SUMENEP, detakkota.com – Pembangunan Koperasi Desa Merah Putih (KDMP) di sejumlah desa di Kecamatan Lenteng, Kabupaten Sumenep, kembali menjadi sorotan. Kali ini, muncul dugaan bahwa kontraktor pelaksana proyek di beberapa titik KDMP diduga “kabur” dan tidak lagi terlihat di lokasi pekerjaan.
Informasi tersebut memunculkan pertanyaan di tengah masyarakat mengenai keberlanjutan pembangunan serta tanggung jawab pelaksana proyek. Apalagi, pembangunan KDMP merupakan bagian dari program prioritas pemerintah yang ditargetkan dapat menjadi penggerak ekonomi masyarakat desa.
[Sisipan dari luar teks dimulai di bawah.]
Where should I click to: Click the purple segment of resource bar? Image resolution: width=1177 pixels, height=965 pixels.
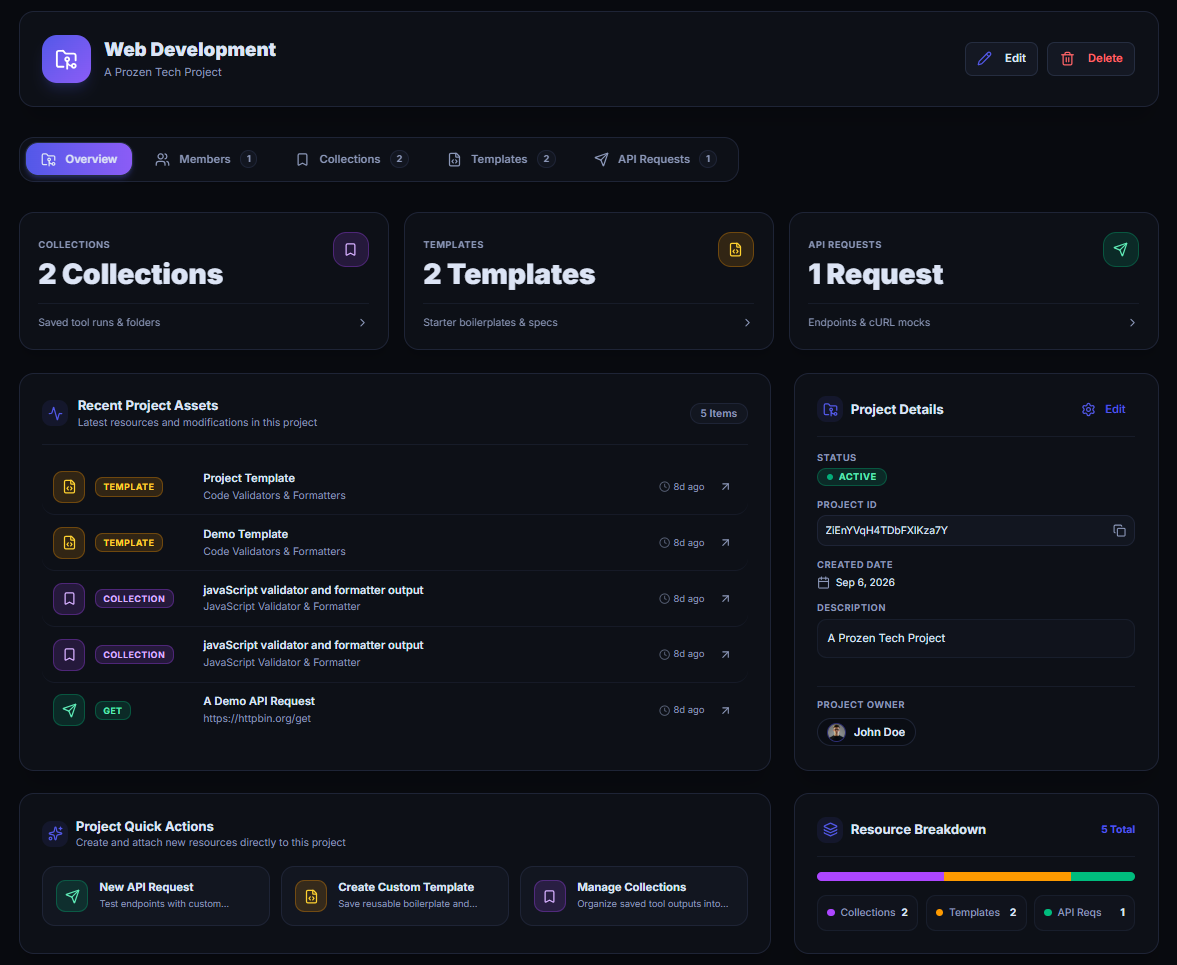(x=880, y=876)
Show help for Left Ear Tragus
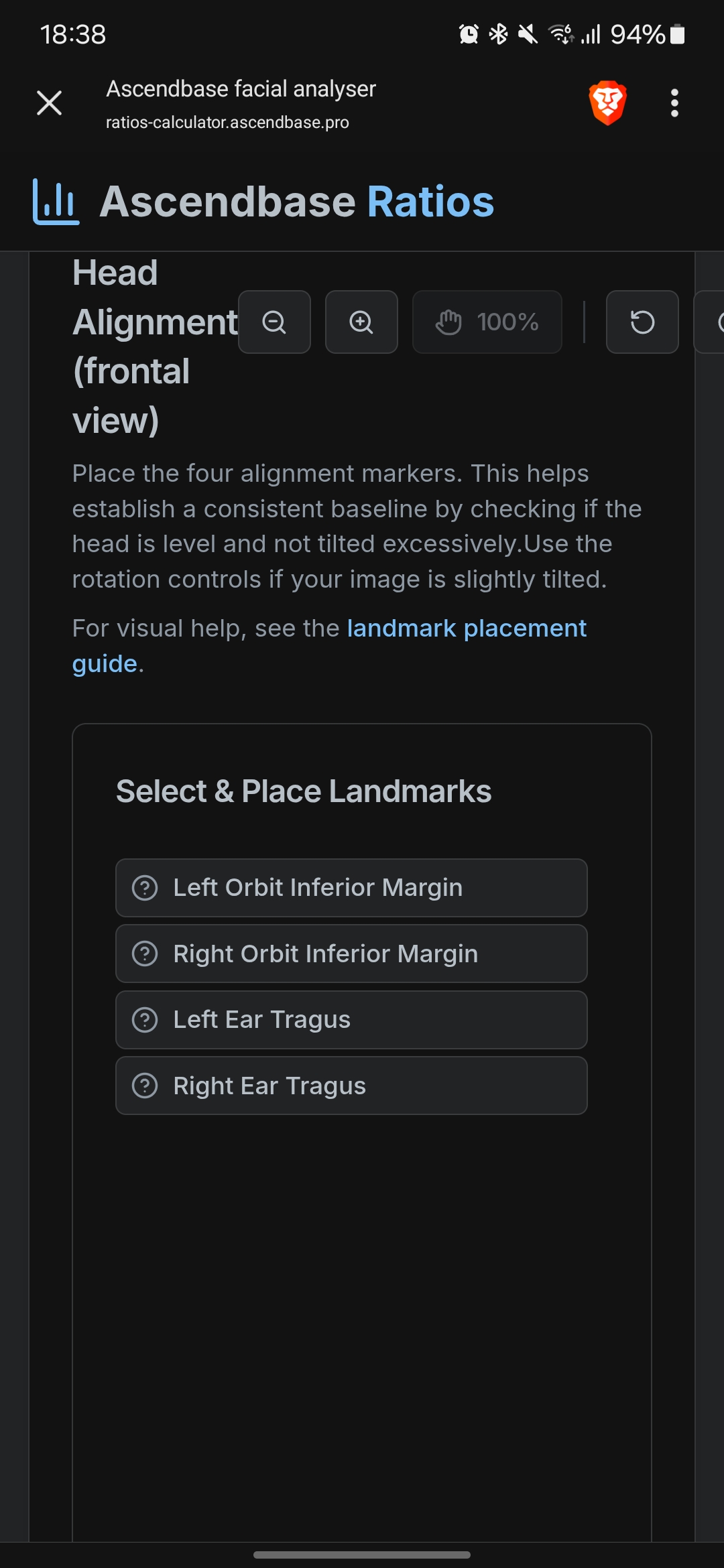Viewport: 724px width, 1568px height. point(145,1020)
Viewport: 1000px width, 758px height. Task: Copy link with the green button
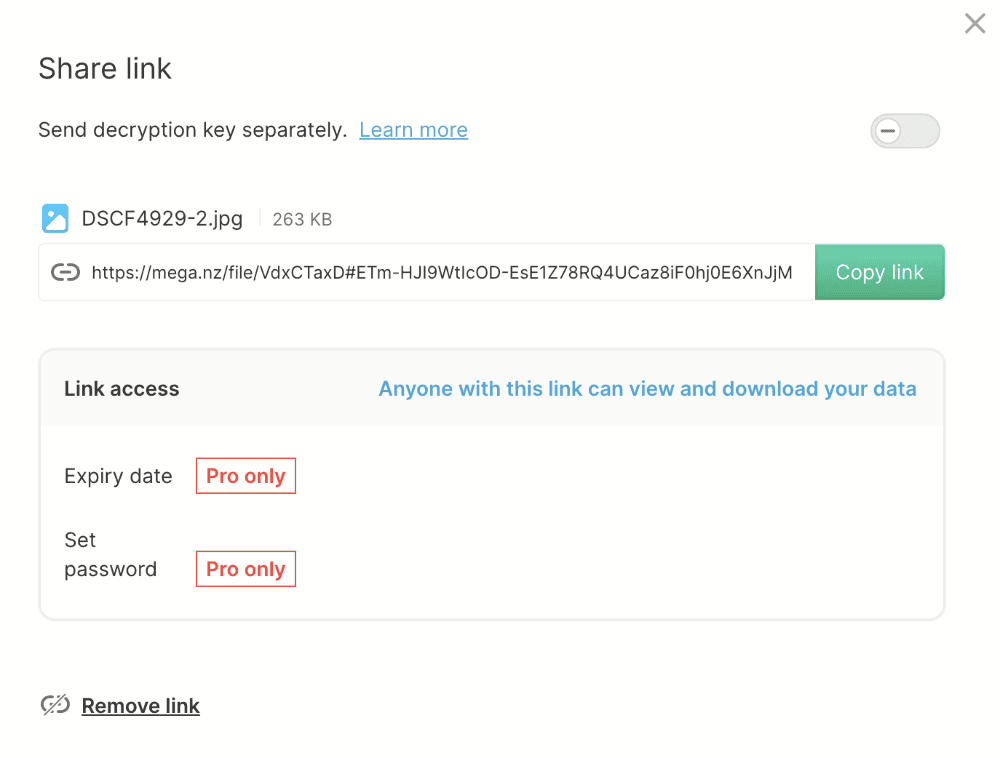tap(879, 272)
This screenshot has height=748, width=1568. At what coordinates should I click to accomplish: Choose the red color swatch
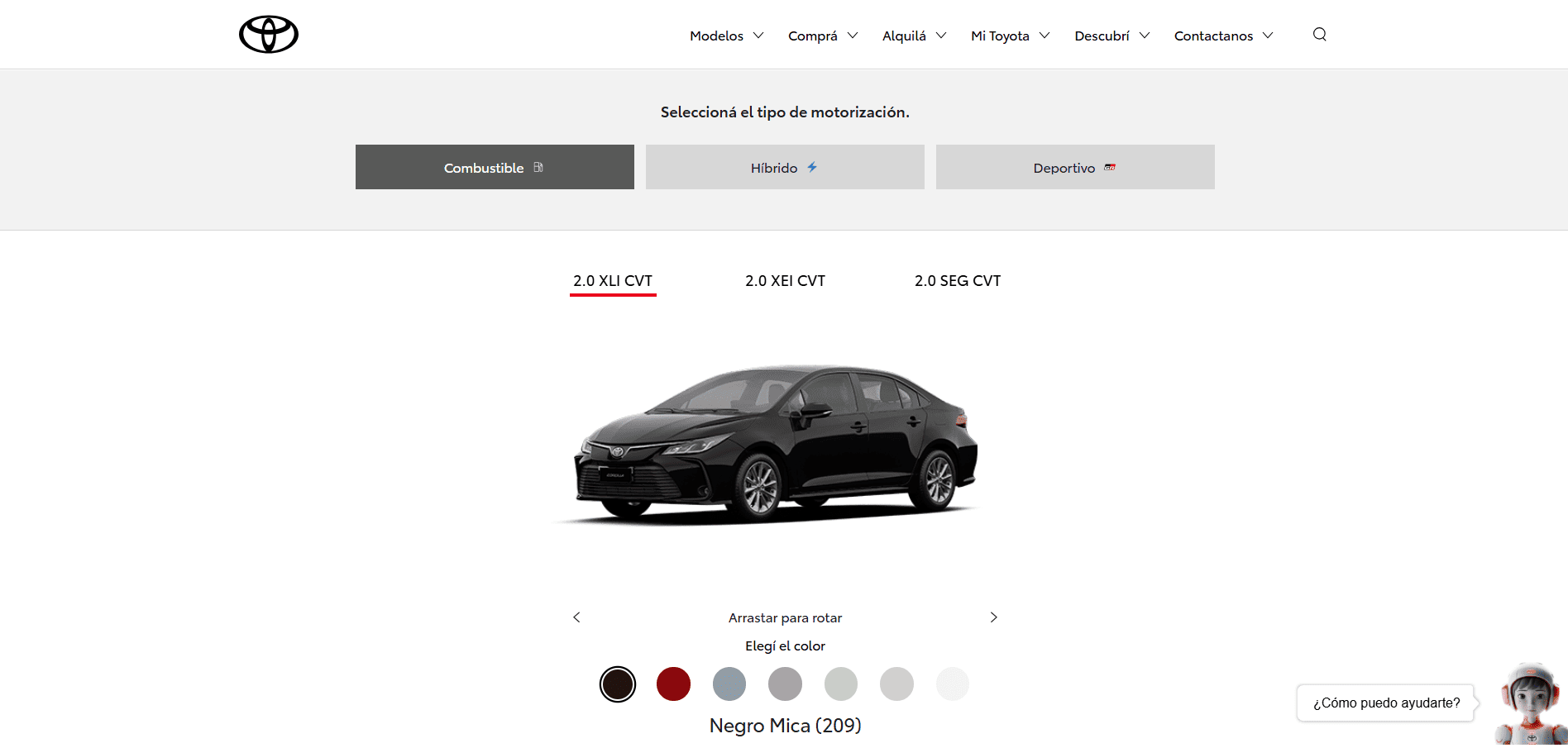[673, 684]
Berdasarkan informasi yang dihimpun, aktivitas pekerjaan di lokasi disebut tidak berjalan sebagaimana mestinya. Dilokasi proyek hanya terlihat beberapa pekerja ditemani Bhabinsa setempat.
Usut punya usut, ternyata pihak kontraktor diduga meninggalkan pekerjaan alias kabur sebelum proyek dinyatakan selesai.
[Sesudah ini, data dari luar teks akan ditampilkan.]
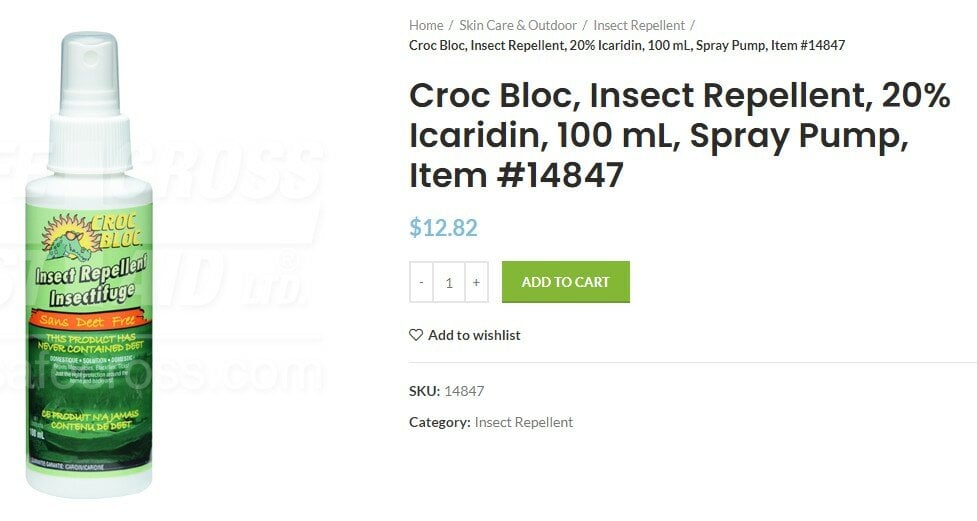Add the Croc Bloc repellent to cart
Image resolution: width=977 pixels, height=521 pixels.
(x=566, y=282)
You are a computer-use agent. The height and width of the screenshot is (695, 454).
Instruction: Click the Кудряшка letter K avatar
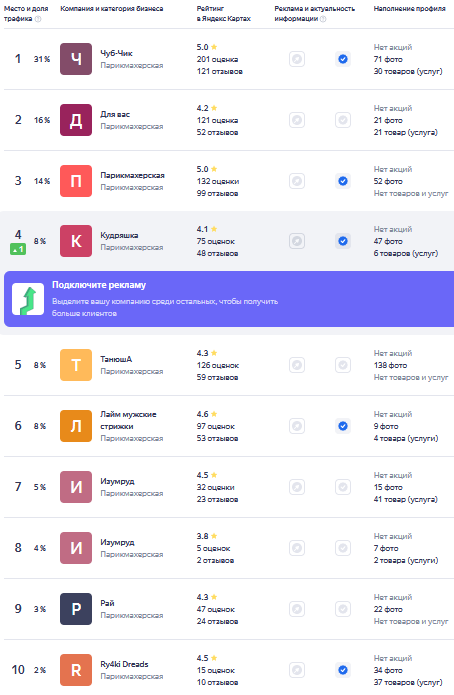76,241
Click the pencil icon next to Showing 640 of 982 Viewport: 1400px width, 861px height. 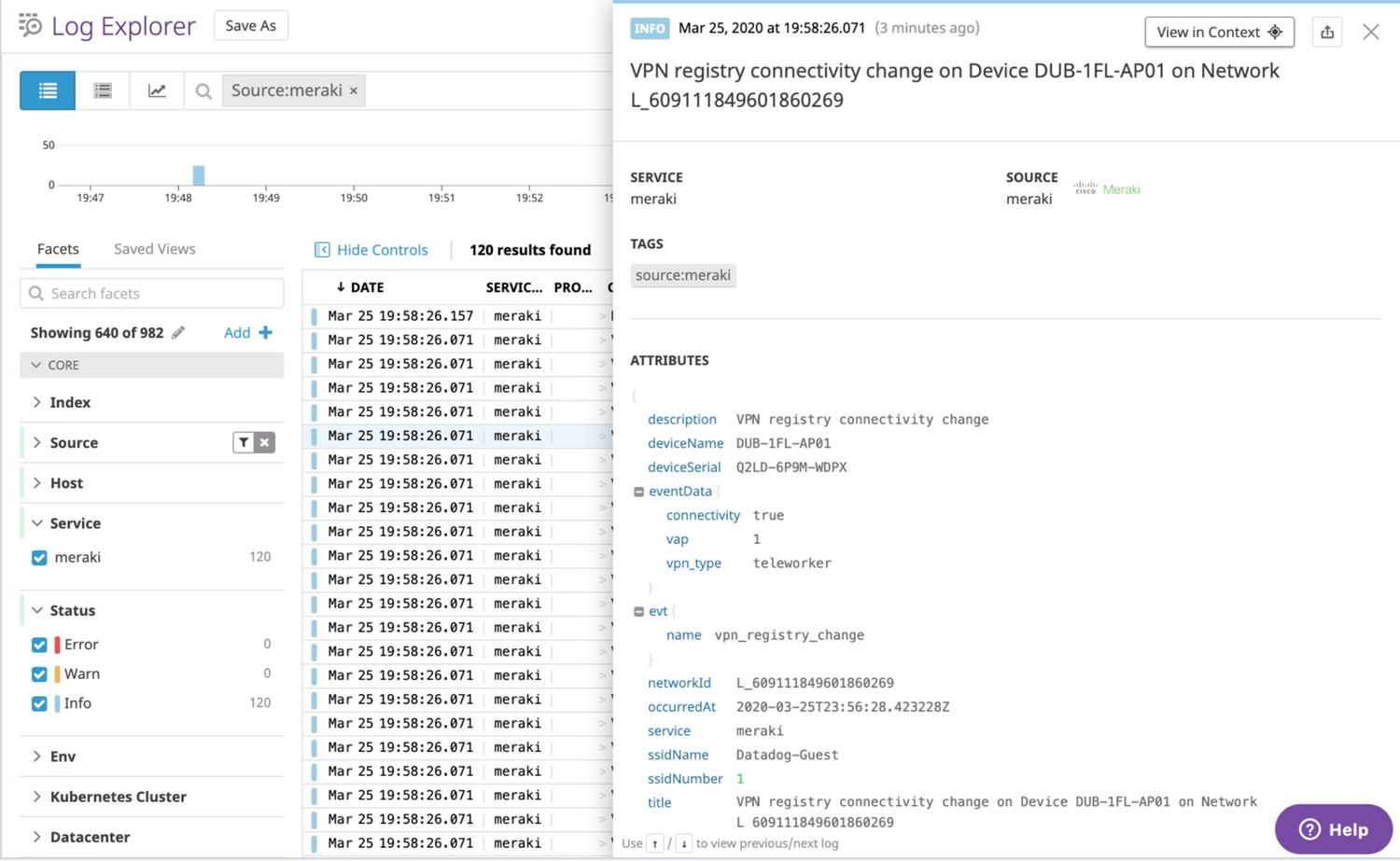pyautogui.click(x=179, y=332)
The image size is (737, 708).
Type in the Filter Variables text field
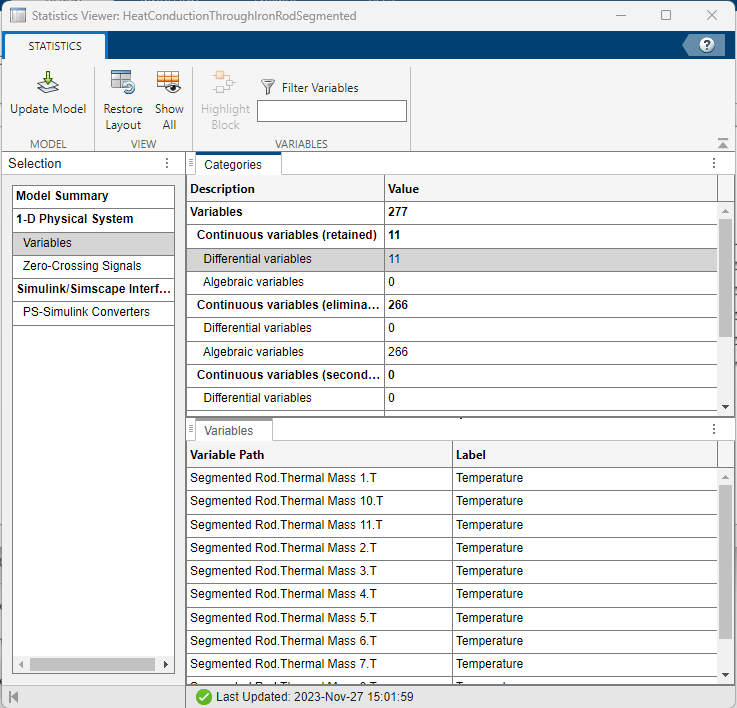click(x=332, y=111)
“Menurut saya ini fenomena baru, kaburnya kontraktor KDMP di Kecamatan Lenteng menjadi pertanyaan. Apakah kontraktor benar-benar meninggalkan pekerjaan, atau terdapat persoalan lain yang menyebabkan aktivitas proyek terhenti?,” ucap warga Lenteng kepada media ini. Rabu (12-8-2026).
Dirinya berharap, pihak-pihak terkait segera memberikan penjelasan secara terbuka. Jangan sampai proyek yang menggunakan anggaran negara tersebut justru menyisakan persoalan baru bagi pemerintah desa maupun masyarakat.
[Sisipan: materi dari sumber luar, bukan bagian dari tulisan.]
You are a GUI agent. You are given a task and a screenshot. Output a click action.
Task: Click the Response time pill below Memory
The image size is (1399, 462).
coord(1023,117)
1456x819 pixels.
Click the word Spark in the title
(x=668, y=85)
“Kami mendesak agar pihak yang bertanggung jawab atas proyek tersebut segera memberikan klarifikasi, termasuk mengenai status pekerjaan, progres pembangunan, kendala yang dihadapi, serta siapa yang bertanggung jawab apabila kontraktor benar-benar tidak lagi melanjutkan pekerjaan,” pungkasnya.
Hingga berita ini disusun, pihak kontraktor yang disebut dalam informasi tersebut belum memberikan klarifikasi. Redaksi membuka ruang hak jawab dan klarifikasi bagi pihak-pihak terkait lainnya sesuai prinsip keberimbangan dan asas praduga tak bersalah.